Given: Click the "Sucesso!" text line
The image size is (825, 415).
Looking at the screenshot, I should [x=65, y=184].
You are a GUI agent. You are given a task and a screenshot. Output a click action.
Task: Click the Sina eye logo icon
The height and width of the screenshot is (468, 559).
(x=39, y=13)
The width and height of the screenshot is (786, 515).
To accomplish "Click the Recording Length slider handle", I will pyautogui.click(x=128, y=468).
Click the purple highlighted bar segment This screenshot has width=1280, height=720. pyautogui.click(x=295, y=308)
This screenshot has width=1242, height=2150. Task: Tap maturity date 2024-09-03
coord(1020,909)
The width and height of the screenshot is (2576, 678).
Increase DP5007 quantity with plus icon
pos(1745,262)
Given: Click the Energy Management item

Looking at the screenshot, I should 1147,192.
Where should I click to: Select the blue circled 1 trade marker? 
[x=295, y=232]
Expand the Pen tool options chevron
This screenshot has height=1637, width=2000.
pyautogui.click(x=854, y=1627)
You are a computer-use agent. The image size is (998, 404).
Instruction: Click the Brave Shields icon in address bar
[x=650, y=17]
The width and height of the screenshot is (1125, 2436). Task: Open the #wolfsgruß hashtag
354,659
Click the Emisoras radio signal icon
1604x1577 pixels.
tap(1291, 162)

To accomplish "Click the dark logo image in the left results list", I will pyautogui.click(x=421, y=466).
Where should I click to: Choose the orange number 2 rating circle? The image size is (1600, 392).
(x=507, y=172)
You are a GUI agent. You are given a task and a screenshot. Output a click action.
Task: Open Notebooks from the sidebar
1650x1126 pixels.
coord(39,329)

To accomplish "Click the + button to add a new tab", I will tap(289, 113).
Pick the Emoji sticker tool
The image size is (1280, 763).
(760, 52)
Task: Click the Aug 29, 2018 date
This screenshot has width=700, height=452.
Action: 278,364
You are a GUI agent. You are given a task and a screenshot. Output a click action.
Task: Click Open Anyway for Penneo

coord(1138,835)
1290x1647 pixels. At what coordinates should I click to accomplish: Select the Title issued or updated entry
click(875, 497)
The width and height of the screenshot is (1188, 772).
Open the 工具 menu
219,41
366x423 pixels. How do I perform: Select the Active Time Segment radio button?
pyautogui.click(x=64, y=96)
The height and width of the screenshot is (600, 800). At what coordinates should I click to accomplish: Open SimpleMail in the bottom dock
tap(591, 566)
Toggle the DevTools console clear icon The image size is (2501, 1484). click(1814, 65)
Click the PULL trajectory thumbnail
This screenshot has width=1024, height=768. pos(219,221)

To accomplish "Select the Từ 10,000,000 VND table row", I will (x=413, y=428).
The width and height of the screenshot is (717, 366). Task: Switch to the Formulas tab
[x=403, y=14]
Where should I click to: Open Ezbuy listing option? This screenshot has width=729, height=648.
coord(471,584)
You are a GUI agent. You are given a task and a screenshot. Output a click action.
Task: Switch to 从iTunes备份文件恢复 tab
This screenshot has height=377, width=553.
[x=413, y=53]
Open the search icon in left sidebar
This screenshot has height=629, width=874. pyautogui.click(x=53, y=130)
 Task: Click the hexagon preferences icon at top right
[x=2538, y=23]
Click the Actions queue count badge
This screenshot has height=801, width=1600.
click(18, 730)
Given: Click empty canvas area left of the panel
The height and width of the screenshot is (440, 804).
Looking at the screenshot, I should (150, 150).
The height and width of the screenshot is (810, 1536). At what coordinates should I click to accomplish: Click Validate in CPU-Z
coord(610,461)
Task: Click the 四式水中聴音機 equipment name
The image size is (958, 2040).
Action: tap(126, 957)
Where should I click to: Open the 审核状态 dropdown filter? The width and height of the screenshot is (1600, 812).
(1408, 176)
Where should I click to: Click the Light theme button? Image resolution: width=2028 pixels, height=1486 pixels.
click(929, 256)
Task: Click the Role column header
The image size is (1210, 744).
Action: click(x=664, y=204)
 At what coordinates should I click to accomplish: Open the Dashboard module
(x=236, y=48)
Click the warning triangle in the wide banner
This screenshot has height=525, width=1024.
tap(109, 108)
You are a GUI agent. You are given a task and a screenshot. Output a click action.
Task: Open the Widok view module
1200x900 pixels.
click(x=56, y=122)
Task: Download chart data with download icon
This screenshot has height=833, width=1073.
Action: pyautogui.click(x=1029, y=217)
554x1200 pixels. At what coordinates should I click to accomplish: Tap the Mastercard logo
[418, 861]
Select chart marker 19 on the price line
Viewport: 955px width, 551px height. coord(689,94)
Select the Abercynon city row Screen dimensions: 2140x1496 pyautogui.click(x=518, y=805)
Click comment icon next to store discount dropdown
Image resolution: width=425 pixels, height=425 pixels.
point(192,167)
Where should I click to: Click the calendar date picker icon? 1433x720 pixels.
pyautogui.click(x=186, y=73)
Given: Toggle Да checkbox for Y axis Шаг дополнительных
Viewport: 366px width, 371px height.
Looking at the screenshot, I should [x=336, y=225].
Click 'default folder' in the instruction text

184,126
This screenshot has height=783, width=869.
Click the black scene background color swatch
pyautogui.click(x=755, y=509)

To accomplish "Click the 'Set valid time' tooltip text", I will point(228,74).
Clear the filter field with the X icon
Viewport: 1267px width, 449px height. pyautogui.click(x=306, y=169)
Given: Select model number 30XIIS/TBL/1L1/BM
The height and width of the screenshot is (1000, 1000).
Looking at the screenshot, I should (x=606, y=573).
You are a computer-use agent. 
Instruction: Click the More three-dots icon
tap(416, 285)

__________________________________________________

- [WHAT IS NEEDED]
Please output the complete listing without any alteration.

- [ANSWER TO THE PROBLEM]
Given: Click the "Sucesso!" text line
The image size is (825, 415).
Looking at the screenshot, I should [x=65, y=184].
You are a GUI agent. You are given a task and a screenshot. Output a click action.
Task: Click the Sina eye logo icon
The height and width of the screenshot is (468, 559).
(x=39, y=13)
The width and height of the screenshot is (786, 515).
To accomplish "Click the Recording Length slider handle", I will pyautogui.click(x=128, y=468).
Click the purple highlighted bar segment This screenshot has width=1280, height=720. pyautogui.click(x=295, y=308)
This screenshot has width=1242, height=2150. Task: Tap maturity date 2024-09-03
coord(1020,909)
The width and height of the screenshot is (2576, 678).
Increase DP5007 quantity with plus icon
pos(1745,262)
Given: Click the Energy Management item

Looking at the screenshot, I should 1147,192.
Where should I click to: Select the blue circled 1 trade marker? 
[x=295, y=232]
Expand the Pen tool options chevron
This screenshot has height=1637, width=2000.
pyautogui.click(x=854, y=1627)
You are a computer-use agent. The image size is (998, 404).
Instruction: Click the Brave Shields icon in address bar
[x=650, y=17]
The width and height of the screenshot is (1125, 2436). Task: Open the #wolfsgruß hashtag
354,659
Click the Emisoras radio signal icon
1604x1577 pixels.
tap(1291, 162)

To accomplish "Click the dark logo image in the left results list", I will pyautogui.click(x=421, y=466).
Where should I click to: Choose the orange number 2 rating circle? The image size is (1600, 392).
(x=507, y=172)
You are a GUI agent. You are given a task and a screenshot. Output a click action.
Task: Open Notebooks from the sidebar
1650x1126 pixels.
coord(39,329)

To accomplish "Click the + button to add a new tab", I will tap(289, 113).
Pick the Emoji sticker tool
The image size is (1280, 763).
(760, 52)
Task: Click the Aug 29, 2018 date
This screenshot has width=700, height=452.
Action: 278,364
You are a GUI agent. You are given a task and a screenshot. Output a click action.
Task: Click Open Anyway for Penneo

coord(1138,835)
1290x1647 pixels. At what coordinates should I click to accomplish: Select the Title issued or updated entry
click(875, 497)
The width and height of the screenshot is (1188, 772).
Open the 工具 menu
219,41
366x423 pixels. How do I perform: Select the Active Time Segment radio button?
pyautogui.click(x=64, y=96)
The height and width of the screenshot is (600, 800). At what coordinates should I click to accomplish: Open SimpleMail in the bottom dock
tap(591, 566)
Toggle the DevTools console clear icon The image size is (2501, 1484). click(1814, 65)
Click the PULL trajectory thumbnail
This screenshot has width=1024, height=768. pos(219,221)

To accomplish "Select the Từ 10,000,000 VND table row", I will (x=413, y=428).
The width and height of the screenshot is (717, 366). Task: Switch to the Formulas tab
[x=403, y=14]
Where should I click to: Open Ezbuy listing option? This screenshot has width=729, height=648.
coord(471,584)
You are a GUI agent. You are given a task and a screenshot. Output a click action.
Task: Switch to 从iTunes备份文件恢复 tab
This screenshot has height=377, width=553.
[x=413, y=53]
Open the search icon in left sidebar
This screenshot has height=629, width=874. pyautogui.click(x=53, y=130)
 Task: Click the hexagon preferences icon at top right
[x=2538, y=23]
Click the Actions queue count badge
This screenshot has height=801, width=1600.
click(18, 730)
Given: Click empty canvas area left of the panel
The height and width of the screenshot is (440, 804).
Looking at the screenshot, I should (150, 150).
The height and width of the screenshot is (810, 1536). At what coordinates should I click to accomplish: Click Validate in CPU-Z
coord(610,461)
Task: Click the 四式水中聴音機 equipment name
The image size is (958, 2040).
Action: tap(126, 957)
Where should I click to: Open the 审核状态 dropdown filter? The width and height of the screenshot is (1600, 812).
(1408, 176)
Where should I click to: Click the Light theme button? Image resolution: width=2028 pixels, height=1486 pixels.
click(929, 256)
Task: Click the Role column header
The image size is (1210, 744).
Action: click(x=664, y=204)
 At what coordinates should I click to accomplish: Open the Dashboard module
(x=236, y=48)
Click the warning triangle in the wide banner
This screenshot has height=525, width=1024.
tap(109, 108)
You are a GUI agent. You are given a task and a screenshot. Output a click action.
Task: Open the Widok view module
1200x900 pixels.
click(x=56, y=122)
Task: Download chart data with download icon
This screenshot has height=833, width=1073.
Action: pyautogui.click(x=1029, y=217)
554x1200 pixels. At what coordinates should I click to accomplish: Tap the Mastercard logo
[418, 861]
Select chart marker 19 on the price line
Viewport: 955px width, 551px height. coord(689,94)
Select the Abercynon city row Screen dimensions: 2140x1496 pyautogui.click(x=518, y=805)
Click comment icon next to store discount dropdown
Image resolution: width=425 pixels, height=425 pixels.
point(192,167)
Where should I click to: Click the calendar date picker icon? 1433x720 pixels.
pyautogui.click(x=186, y=73)
Given: Toggle Да checkbox for Y axis Шаг дополнительных
Viewport: 366px width, 371px height.
Looking at the screenshot, I should [x=336, y=225].
Click 'default folder' in the instruction text

184,126
This screenshot has height=783, width=869.
Click the black scene background color swatch
pyautogui.click(x=755, y=509)

To accomplish "Click the 'Set valid time' tooltip text", I will point(228,74).
Clear the filter field with the X icon
Viewport: 1267px width, 449px height. pyautogui.click(x=306, y=169)
Given: Select model number 30XIIS/TBL/1L1/BM
The height and width of the screenshot is (1000, 1000).
Looking at the screenshot, I should (x=606, y=573).
You are a computer-use agent. 
Instruction: Click the More three-dots icon
tap(416, 285)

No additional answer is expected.